**PROBLEM DESCRIPTION**
Your answer should be every line of the records that contains the word "computer", copied as it stands.

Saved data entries
====================

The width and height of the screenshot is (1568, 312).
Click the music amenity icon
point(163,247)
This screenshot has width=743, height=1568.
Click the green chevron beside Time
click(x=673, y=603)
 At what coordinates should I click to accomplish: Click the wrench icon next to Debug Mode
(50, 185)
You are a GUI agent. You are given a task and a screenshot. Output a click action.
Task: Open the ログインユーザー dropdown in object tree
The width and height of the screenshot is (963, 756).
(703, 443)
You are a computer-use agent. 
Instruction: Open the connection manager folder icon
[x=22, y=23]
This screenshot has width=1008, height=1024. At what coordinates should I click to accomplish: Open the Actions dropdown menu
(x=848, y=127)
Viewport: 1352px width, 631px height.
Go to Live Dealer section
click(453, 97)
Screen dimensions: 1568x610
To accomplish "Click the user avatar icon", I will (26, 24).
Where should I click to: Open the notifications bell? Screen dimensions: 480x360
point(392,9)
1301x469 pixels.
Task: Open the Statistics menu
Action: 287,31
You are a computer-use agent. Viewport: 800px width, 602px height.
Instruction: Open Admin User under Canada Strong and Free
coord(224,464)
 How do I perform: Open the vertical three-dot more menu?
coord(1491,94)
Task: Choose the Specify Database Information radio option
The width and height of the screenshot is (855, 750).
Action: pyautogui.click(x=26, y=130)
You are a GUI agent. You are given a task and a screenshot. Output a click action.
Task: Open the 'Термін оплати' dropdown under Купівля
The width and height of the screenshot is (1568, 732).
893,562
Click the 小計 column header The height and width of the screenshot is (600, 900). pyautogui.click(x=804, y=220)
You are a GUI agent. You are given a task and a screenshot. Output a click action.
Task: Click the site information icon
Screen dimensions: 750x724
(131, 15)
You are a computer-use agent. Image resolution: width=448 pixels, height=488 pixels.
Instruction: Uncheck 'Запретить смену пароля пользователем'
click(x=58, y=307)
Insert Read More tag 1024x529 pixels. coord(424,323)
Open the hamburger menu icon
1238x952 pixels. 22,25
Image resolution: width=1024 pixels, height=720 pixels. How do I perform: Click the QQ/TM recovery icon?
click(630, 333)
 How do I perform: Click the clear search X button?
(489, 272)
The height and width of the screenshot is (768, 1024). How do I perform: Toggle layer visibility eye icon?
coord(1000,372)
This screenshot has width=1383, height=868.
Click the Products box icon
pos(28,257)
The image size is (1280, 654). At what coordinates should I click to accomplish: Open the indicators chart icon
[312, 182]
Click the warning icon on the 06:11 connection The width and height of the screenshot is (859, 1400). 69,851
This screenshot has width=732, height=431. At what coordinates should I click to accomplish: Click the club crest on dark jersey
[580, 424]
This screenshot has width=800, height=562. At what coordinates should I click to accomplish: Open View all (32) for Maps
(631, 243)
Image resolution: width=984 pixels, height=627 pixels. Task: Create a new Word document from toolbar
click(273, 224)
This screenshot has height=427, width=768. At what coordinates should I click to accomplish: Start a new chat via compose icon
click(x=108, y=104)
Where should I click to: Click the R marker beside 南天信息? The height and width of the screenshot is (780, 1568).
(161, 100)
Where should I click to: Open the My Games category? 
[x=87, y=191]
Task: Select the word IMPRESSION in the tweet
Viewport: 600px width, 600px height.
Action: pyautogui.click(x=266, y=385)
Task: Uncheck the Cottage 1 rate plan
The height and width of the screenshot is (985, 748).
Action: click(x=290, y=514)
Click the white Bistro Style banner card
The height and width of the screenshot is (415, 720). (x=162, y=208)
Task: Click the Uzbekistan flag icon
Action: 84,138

====================

**OUTPUT OF THE EXERCISE**
You are a computer-use agent. 
You are a computer-use agent. Viewport: 800px width, 602px height.
You are a computer-use agent. Image resolution: width=448 pixels, height=488 pixels.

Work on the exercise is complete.